The reasonable steps defence to an action for damages

FPCOB 4.2.10R

1If, in relation to a particular communication or financial promotion, a firm takes reasonable steps to ensure it complies with the fair, clear and not misleading rule, a contravention of that rule does not give rise to a right of action under section 138D of the Act.

Cold calling

FPCOB 4.2.11R

1A firm must not make a cold call unless the recipient has an established existing client relationship with the firm and the relationship is such that the recipient envisages receiving cold calls.

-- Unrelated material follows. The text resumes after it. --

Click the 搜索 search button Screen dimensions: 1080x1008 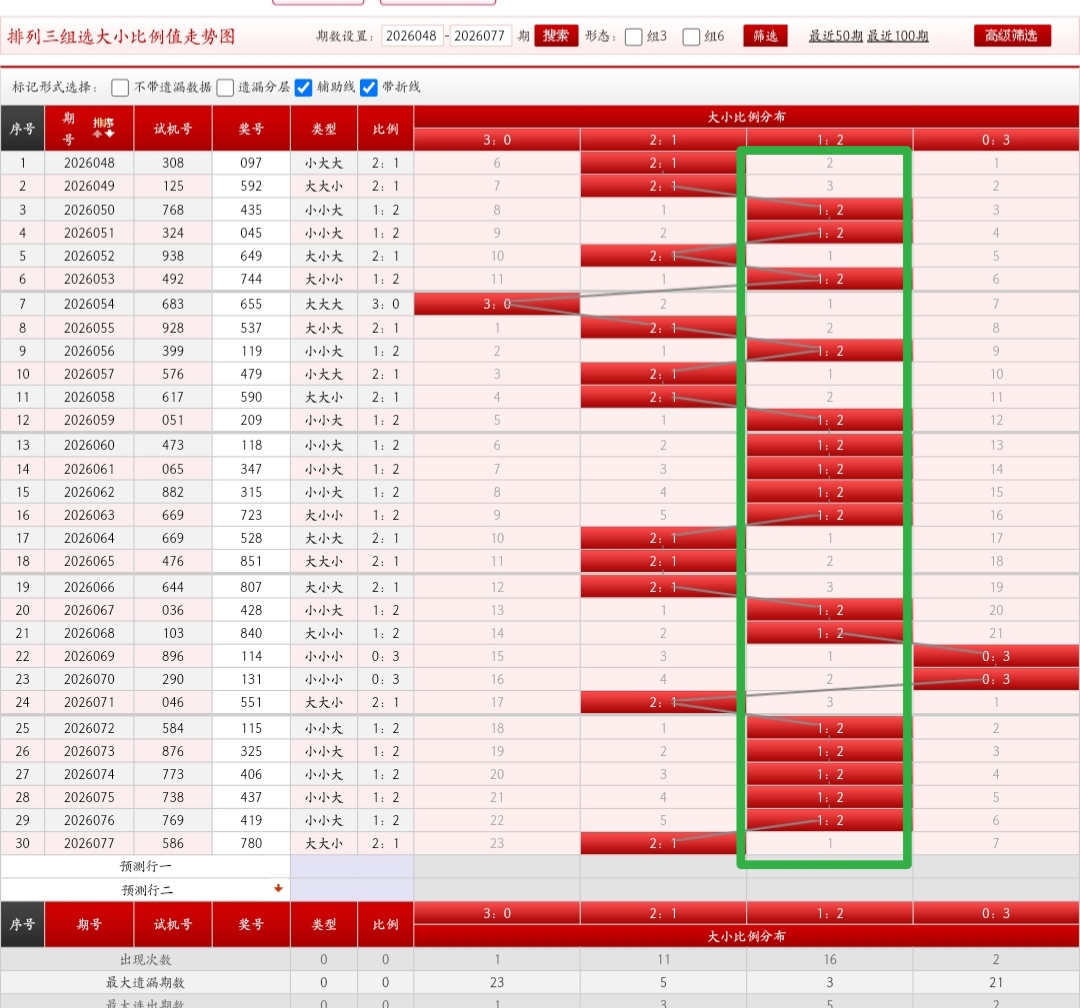tap(556, 36)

Promotions that are not in writing

FPCOB 4.2.12R

1A firm must not communicate a solicited or unsolicited financial promotion that is not in writing, to a client outside the firm’s premises, unless the person communicating it:

  1. (1)

    only does so at an appropriate time of the day;

  2. (2)

    identifies themself and the firm they represent at the outset and makes clear the purpose of the communication;

  3. (3)

    clarifies if the client would like to continue with or terminate the communication, and terminates the communication at any time that the client requests it; and

  4. (4)

    gives a contact point to any client with whom they arrange an appointment.

Record keeping: financial promotions

FPCOB 4.2.13R
  1. (1)

    1A firm must make an adequate record of any financial promotion it communicates or approves, other than a financial promotion made in the course of a personal visit, telephone conversation or other interactive dialogue.

  2. (2)

    For a telemarketing campaign, a firm must make an adequate record of copies of any scripts used.

  3. (3)

    A firm must retain the record in relation to the financial promotion for six years.

FPCOB 4.2.14G

1A firm should consider maintaining a record of why it is satisfied that the financial promotion complies with the financial promotion rules.